An elderly gentleman that was watching the street performance earlier was returning from his daily errands and witnessed the aftermath of the events, stopped to offer assistance to the young child. He knelt and assessed the injuries, perceiving that nothing appeared to be broken, then he lifted the girl from the crumpled position to a more comfortable one and away from the foot traffic gathering like moths to a flame. A few moments passed and the young girl began to regain consciousness.

“Well, there you are…welcome back” the old man said. “I was beginning to think that you had bid adieu to our level of reality.”

As if rehearsed, the child repeated her motions beginning with the questions of ‘what happened’ to the gazing listlessly, and reaching for the noticeable lump that formed on her forehead; before the old man gently caught her hand and guided it away from the affected area. “You might not want to do that just yet, little missy. There’s a goose egg, and it looks to be about hard boiled to boot. My name is Marcus, what’s yours?”

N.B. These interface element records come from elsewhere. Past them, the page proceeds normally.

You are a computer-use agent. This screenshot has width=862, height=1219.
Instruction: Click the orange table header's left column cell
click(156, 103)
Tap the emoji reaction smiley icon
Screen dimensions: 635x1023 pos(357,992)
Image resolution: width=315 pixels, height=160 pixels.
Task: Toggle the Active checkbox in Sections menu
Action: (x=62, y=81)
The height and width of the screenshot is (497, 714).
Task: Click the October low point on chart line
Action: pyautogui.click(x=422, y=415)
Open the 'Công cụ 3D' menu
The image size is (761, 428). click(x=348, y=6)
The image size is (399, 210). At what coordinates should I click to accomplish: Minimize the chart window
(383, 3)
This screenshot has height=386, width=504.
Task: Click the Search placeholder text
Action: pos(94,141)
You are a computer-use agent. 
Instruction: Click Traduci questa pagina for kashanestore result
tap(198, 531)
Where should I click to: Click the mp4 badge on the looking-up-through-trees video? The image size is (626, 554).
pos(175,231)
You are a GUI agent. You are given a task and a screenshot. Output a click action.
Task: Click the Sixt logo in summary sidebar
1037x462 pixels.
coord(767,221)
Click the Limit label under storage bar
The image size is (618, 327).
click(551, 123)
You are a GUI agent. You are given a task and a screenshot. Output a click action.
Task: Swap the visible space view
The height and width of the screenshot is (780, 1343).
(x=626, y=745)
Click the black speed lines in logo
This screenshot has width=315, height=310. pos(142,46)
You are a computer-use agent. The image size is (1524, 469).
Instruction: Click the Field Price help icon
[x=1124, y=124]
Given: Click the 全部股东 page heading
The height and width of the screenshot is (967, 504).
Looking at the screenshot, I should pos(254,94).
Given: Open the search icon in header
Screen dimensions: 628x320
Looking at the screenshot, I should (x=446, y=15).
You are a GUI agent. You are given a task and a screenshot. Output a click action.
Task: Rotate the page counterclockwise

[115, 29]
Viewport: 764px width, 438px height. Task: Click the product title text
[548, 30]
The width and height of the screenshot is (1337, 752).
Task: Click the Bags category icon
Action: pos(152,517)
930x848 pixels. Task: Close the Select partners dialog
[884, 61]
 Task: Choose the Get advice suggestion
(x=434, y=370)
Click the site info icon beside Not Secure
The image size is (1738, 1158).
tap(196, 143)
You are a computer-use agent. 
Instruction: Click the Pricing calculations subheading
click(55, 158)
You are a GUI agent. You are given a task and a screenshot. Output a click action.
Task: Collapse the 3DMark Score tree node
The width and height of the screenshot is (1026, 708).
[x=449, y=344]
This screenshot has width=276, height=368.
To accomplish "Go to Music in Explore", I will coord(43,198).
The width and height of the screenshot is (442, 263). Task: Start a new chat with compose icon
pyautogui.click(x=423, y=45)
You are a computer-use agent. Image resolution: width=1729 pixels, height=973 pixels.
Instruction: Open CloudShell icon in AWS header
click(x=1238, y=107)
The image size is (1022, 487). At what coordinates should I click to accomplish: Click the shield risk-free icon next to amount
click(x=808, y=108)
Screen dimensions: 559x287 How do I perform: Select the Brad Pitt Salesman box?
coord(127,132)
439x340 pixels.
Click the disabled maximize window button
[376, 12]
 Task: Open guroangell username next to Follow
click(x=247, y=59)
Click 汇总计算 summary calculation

The old man couldn’t tell if her forehead was wrinkled in pain or if she was thinking intently, but when she blurted out “Charity” like a game show contestant; he opted for the latter assessment. “Okay, well Miss Charity; do you know the whereabouts of your parents?” This questioning served a twofold purpose for Marcus: one, to see how much trauma was done to her cranium and two, to find the parents of the youth and ensure her return to safety. More furrowing of the brow, and pouty lower lip from the child, then a single tear trickled down her cheek.

“I don’t have any parents…” she began, looking at the old man with doe like innocence, lips trembling. She shuddered as if a cold breeze had blown, but the ambient temperature was quite balmy. “They died when I was a baby, or that’s what I’ve been told by the care givers I was placed with. Each time they put me with a family, I run away. Been doing it ever since I was able to tie my own shoes.” Her expression of boldness and turgidity was in stark contrast to her outward presence; that of being a frightened child whom have been forced to grow up far too quickly. The old man sat on the ground beside her to ease the tension on his knees and to lessen the appearance of a threat. All around them, the people buzzed like flies on a bloated, rotting corpse; flitting here and there to get a better view of the accident scene. The local media had set up shop and now the area was electrified with on lookers vying for their derisory seconds of fame.

“Let me get this straight, you’ve been living out here on your own and you’re how old? Seven, eight…?”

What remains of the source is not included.